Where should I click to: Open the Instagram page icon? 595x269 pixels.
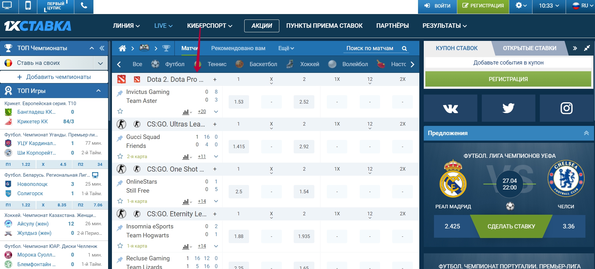point(566,108)
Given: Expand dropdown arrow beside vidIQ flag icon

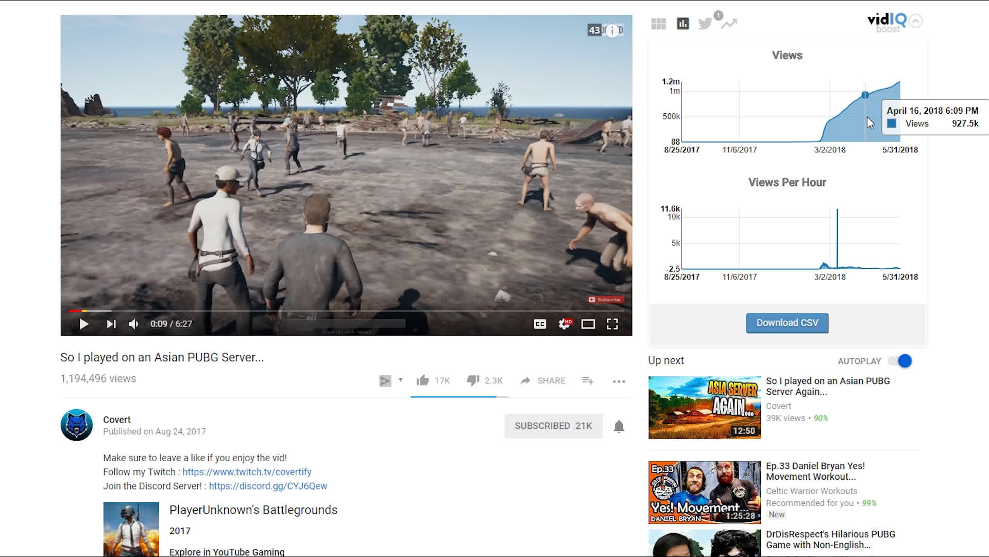Looking at the screenshot, I should [x=400, y=380].
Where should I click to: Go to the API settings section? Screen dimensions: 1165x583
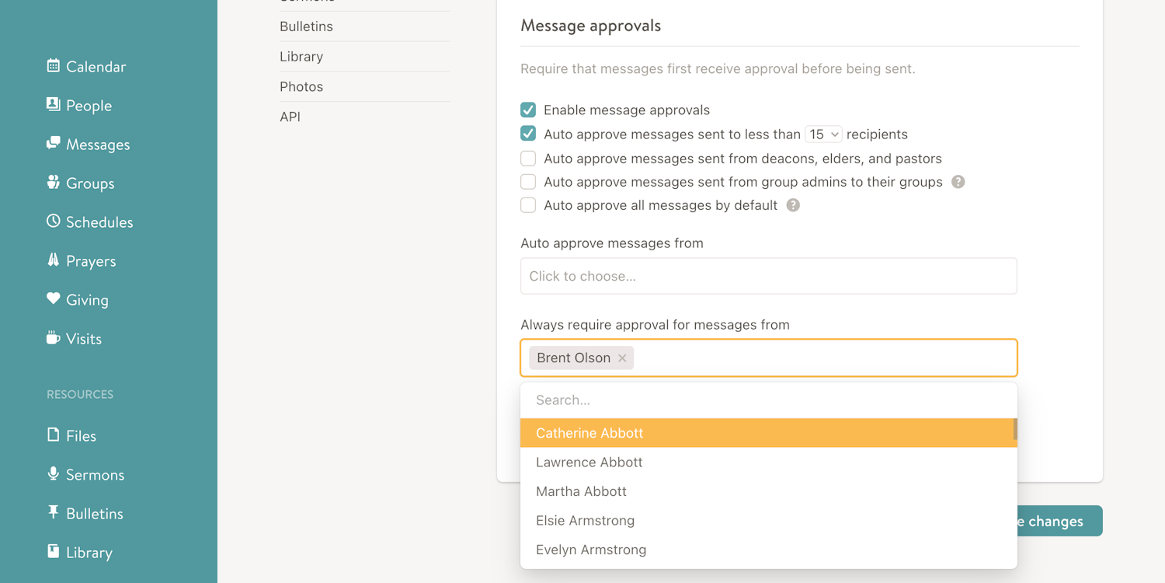290,117
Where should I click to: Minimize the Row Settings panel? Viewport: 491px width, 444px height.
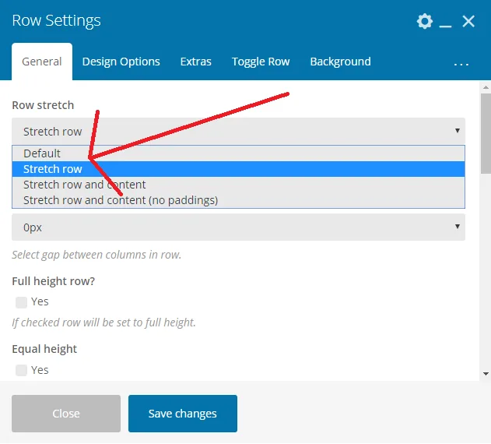click(x=445, y=22)
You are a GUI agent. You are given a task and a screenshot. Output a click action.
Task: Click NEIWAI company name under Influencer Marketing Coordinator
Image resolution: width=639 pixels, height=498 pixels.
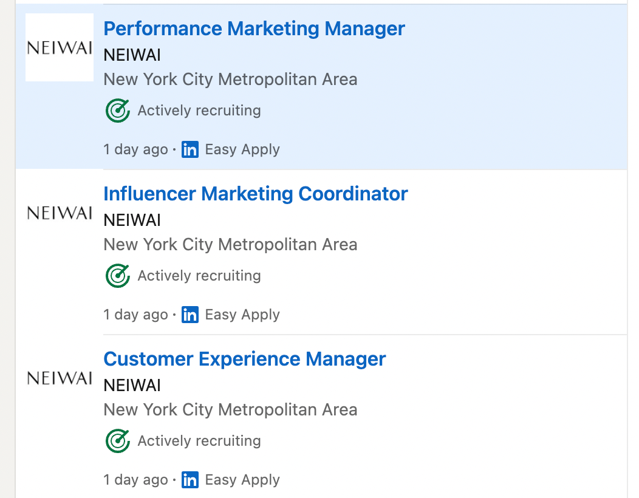(132, 220)
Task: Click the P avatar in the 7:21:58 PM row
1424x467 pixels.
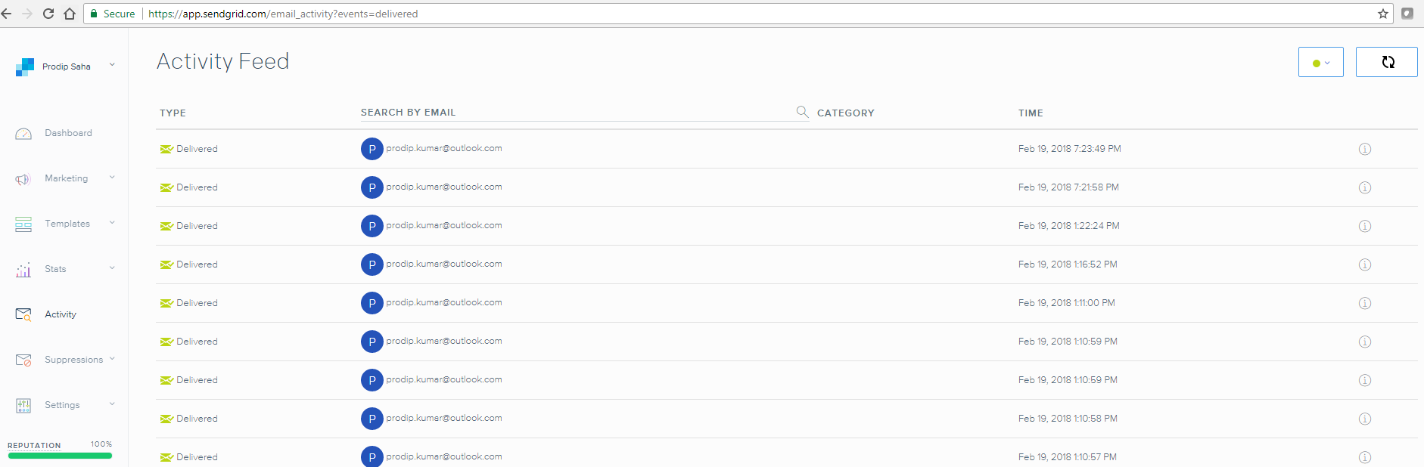Action: coord(372,187)
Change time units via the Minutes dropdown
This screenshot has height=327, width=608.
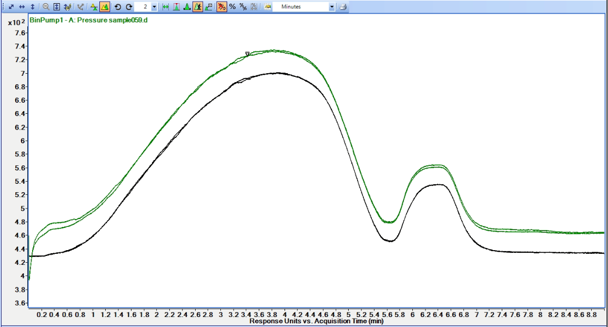(332, 7)
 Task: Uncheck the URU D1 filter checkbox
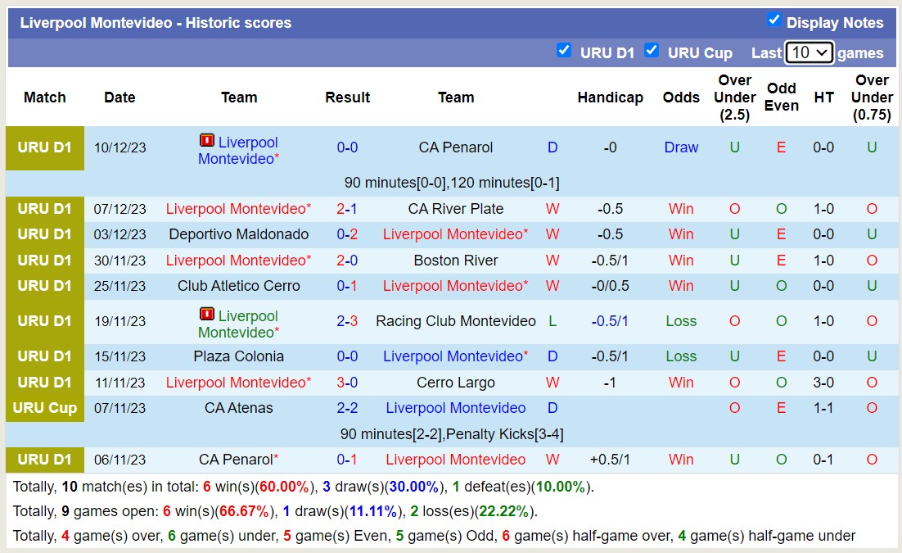[564, 51]
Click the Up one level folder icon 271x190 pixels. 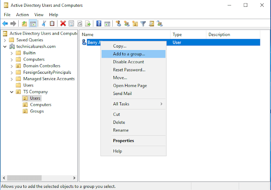pos(25,24)
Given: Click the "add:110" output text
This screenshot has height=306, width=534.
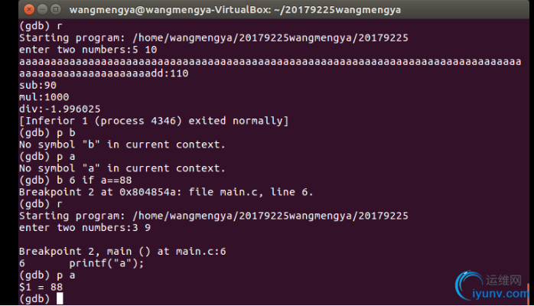Looking at the screenshot, I should click(x=167, y=73).
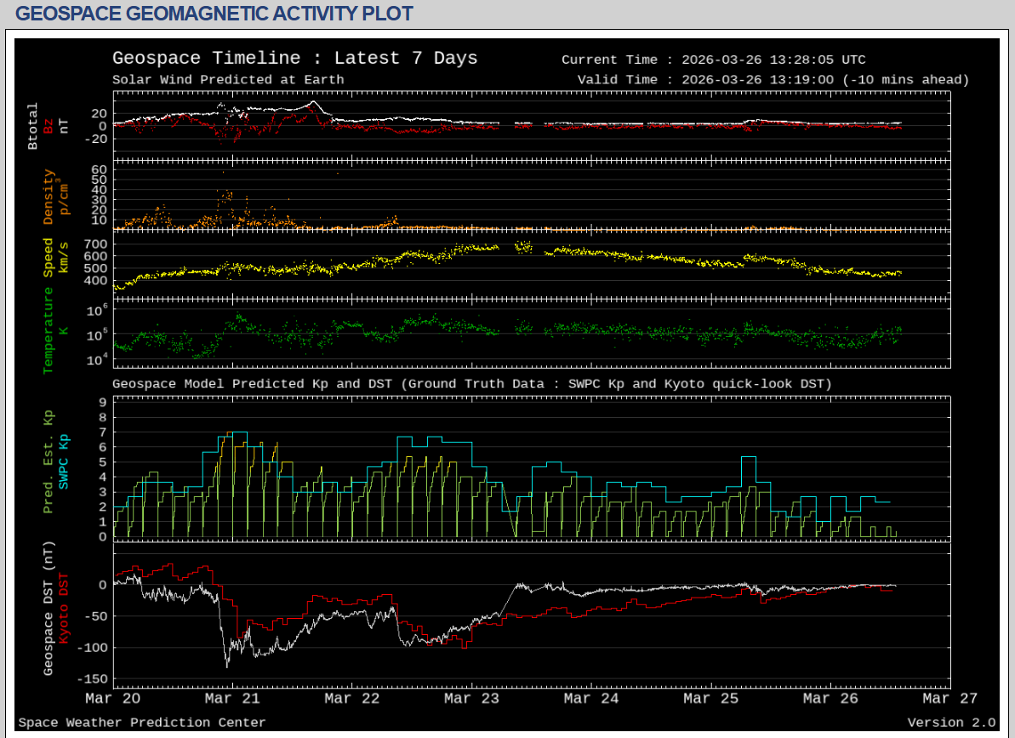1015x738 pixels.
Task: Click the Space Weather Prediction Center credit
Action: coord(141,723)
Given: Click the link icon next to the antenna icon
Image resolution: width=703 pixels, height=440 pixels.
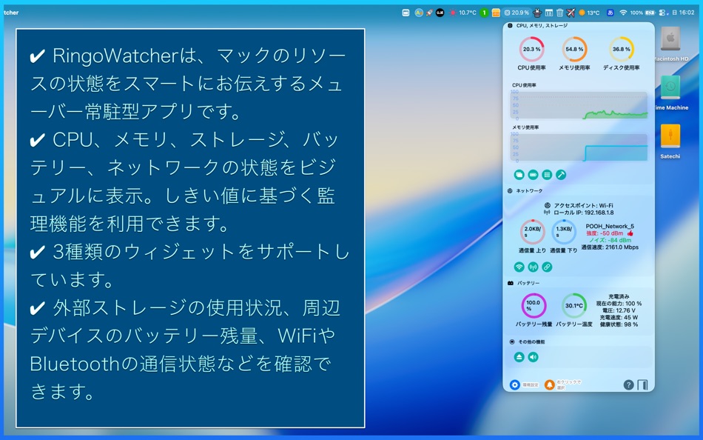Looking at the screenshot, I should (x=547, y=267).
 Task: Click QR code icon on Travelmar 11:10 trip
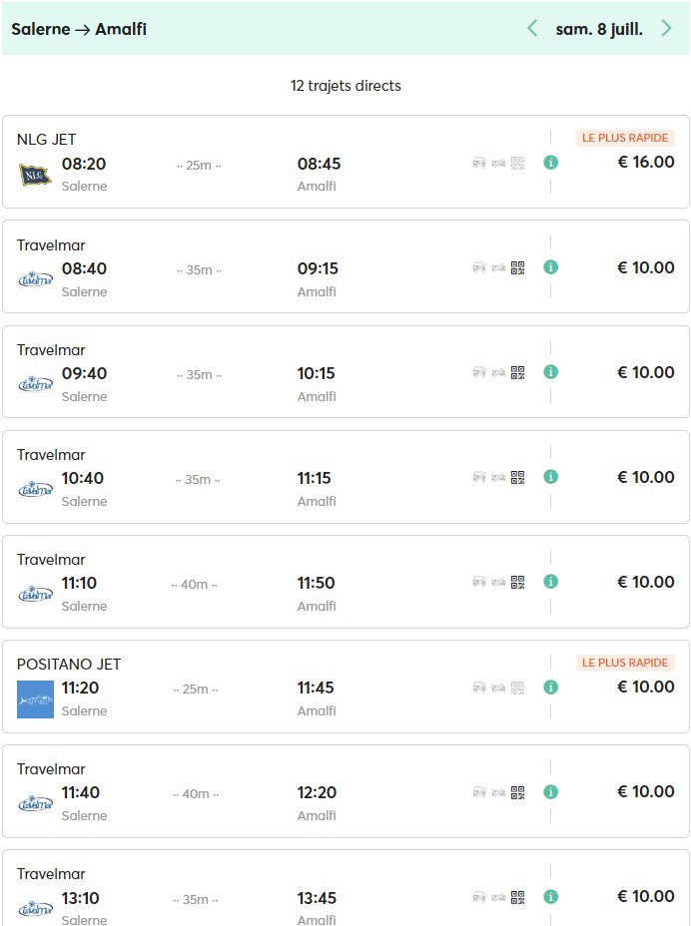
────────────────────
**Problem requirements:**
Repeat the material from its first line up to and including the line that contains "Looking at the screenshot, I should [x=400, y=380].", and leave the pictures out.

**Problem solution:**
Where should I click to: Open the Instagram page icon? 595x269 pixels.
point(566,108)
Given: Expand dropdown arrow beside vidIQ flag icon

Looking at the screenshot, I should [x=400, y=380].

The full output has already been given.